▸ **Source text**:
━━━━━━━━━━━━━━━━━━━━━━━━━━━━━━
Tuesday, August 26, 2014

Danube Bike Trip — In Vienna

Although I'm posting this weeks after the fact, I want to do it before moving on to other things. My desire to have this blog be both a journal and a timeline of events in my life demands it. My mother's death has put me in a weird place concerning the blog and pretty much everything else I do. In better days, my sister used to read these stories to her so she would know where I was and that I was okay. Life goes on, yes, but mine feels distinctly different now and the little adventures I write about seem so banal — lately it's been difficult to take them seriously. Consequently, this will mostly be a photo essay of my 4 day visit to Vienna last April.

After my night at the Park Inn, the last prepaid hotel stop on the bike tour,  I hopped on the subway and went to Helga's apartment. Helga was a gracious host and a most knowledgeable tour guide of her city.

Almost as soon as I got settled in she said, let's take a ride and I'll show you some sights.  She got on the Internet, located a rental car that was convenient to the apartment, and we walked a few blocks to pick it up. She passed her membership card in front of a barcode scanner in the windshield, the doors opened and off we went. A few of the larger cities in the U.S. have rental services like car2go but not any of the ones I frequent. (See also this Cool Tools article about car2go in the U.S.)

Big Dave in a small car
Statues in a museum garden

Some of Vienna's fine architecture

Mozart's grave (photo by Helga)
We ate grilled pork leg at the Schweitzerhaus
(N48.213870, E16.401560)
We visited the famous Schweitzerhaus Biergarten and had the house specialty Hintere Schweinsstelze frisch vom Grill. It was quite a meal. Austrians eat quite a bit of meat and consume vast quantities of beer.
Schweitzerhaus taproom
The restaurant is in the Wurstelprater, a giant amusement park in the center of the city. We wandered about and stopped to see this merry-go-round that had live horses. The kids were really enjoying it and often reached down to pat their steeds — one little girl even whispered into her pony's ear. While I was watching two of the ponies were taken out for a break and fresh ones brought from an adjoining stable.
━━━━━━━━━━━━━━━━━━━━━━━━━━━━━━
▸ **Given task 1**:
In the records, from the start through the line containing "tap(164, 167)", swap "Instruction" for "Command" and leave every other word unchanged. Give back only those lines.

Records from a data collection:
━━━━━━━━━━━━━━━━━━━━━━━━━━━━━━
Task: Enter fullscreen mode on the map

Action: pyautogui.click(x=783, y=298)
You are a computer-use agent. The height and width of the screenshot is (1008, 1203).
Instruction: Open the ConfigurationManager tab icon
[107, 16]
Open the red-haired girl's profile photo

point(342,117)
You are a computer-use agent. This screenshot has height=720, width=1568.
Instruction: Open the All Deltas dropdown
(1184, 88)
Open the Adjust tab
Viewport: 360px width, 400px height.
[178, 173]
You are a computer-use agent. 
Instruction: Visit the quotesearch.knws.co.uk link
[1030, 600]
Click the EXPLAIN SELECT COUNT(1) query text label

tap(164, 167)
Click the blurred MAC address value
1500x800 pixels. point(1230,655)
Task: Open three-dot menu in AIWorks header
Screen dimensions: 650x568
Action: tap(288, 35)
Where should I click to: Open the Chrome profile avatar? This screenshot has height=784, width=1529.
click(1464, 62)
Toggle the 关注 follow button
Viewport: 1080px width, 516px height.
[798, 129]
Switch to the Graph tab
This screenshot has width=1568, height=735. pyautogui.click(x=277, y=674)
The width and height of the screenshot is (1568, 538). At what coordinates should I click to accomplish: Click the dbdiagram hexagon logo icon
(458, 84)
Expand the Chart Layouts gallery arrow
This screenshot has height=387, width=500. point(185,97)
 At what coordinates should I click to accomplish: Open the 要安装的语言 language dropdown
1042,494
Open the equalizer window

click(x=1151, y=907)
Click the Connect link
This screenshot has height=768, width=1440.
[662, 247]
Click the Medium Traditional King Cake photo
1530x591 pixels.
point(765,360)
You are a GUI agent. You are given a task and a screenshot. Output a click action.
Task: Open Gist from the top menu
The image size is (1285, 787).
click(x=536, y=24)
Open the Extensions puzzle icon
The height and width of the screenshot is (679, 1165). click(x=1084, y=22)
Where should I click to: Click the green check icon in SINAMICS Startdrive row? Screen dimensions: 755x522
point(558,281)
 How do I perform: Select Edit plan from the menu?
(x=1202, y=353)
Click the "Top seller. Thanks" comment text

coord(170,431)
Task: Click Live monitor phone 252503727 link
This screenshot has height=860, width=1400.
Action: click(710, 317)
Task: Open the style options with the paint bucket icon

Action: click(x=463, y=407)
━━━━━━━━━━━━━━━━━━━━━━━━━━━━━━
▸ **Given task 2**:
Continue the account of the Vienna visit from where it stops.

▸ **Final result 1**:
Task: Enter fullscreen mode on the map

Action: pyautogui.click(x=783, y=298)
You are a computer-use agent. The height and width of the screenshot is (1008, 1203).
Command: Open the ConfigurationManager tab icon
[107, 16]
Open the red-haired girl's profile photo

point(342,117)
You are a computer-use agent. This screenshot has height=720, width=1568.
Command: Open the All Deltas dropdown
(1184, 88)
Open the Adjust tab
Viewport: 360px width, 400px height.
[178, 173]
You are a computer-use agent. 
Command: Visit the quotesearch.knws.co.uk link
[1030, 600]
Click the EXPLAIN SELECT COUNT(1) query text label

tap(164, 167)

▸ **Final result 2**:
No visit to Vienna would be complete without a look at St. Stephen's Cathedral, a splendid example of Gothic architecture dating from about 1350. The interior, which has been recently renovated, was awesome.

The so called "Giant's Door" of St. Stephen's Cathedral

Monster pipe organ
Some of the faithful light votary candles

Below are a few shots of the Schoenbrunn Palace and its grounds. It's Vienna's most famous tourist spot that's also sought out by locals who enjoy its spacious gardens, quiet walkways and leafy bowers. It was occupied by the Habsburgs, rulers of the once powerful Austro-Hungarian Empire from about 1570 until World War I ended in 1918.

This modest 1441-room home was the seat of Austria's Habsburg Dynasty for hundreds of years

Detail of the Sun Fountain at Schoenbrunn
Helga is a big fan of walking and she tired me out every day. We walked until my feet were sore. And she talked about Vienna, its history, museums and the Danube until I could absorb no more. On one of our walks we met these two waitresses in a fine restaurant. They both spoke English and the lady on the right had been to Alaska and worked in a cannery. Small world.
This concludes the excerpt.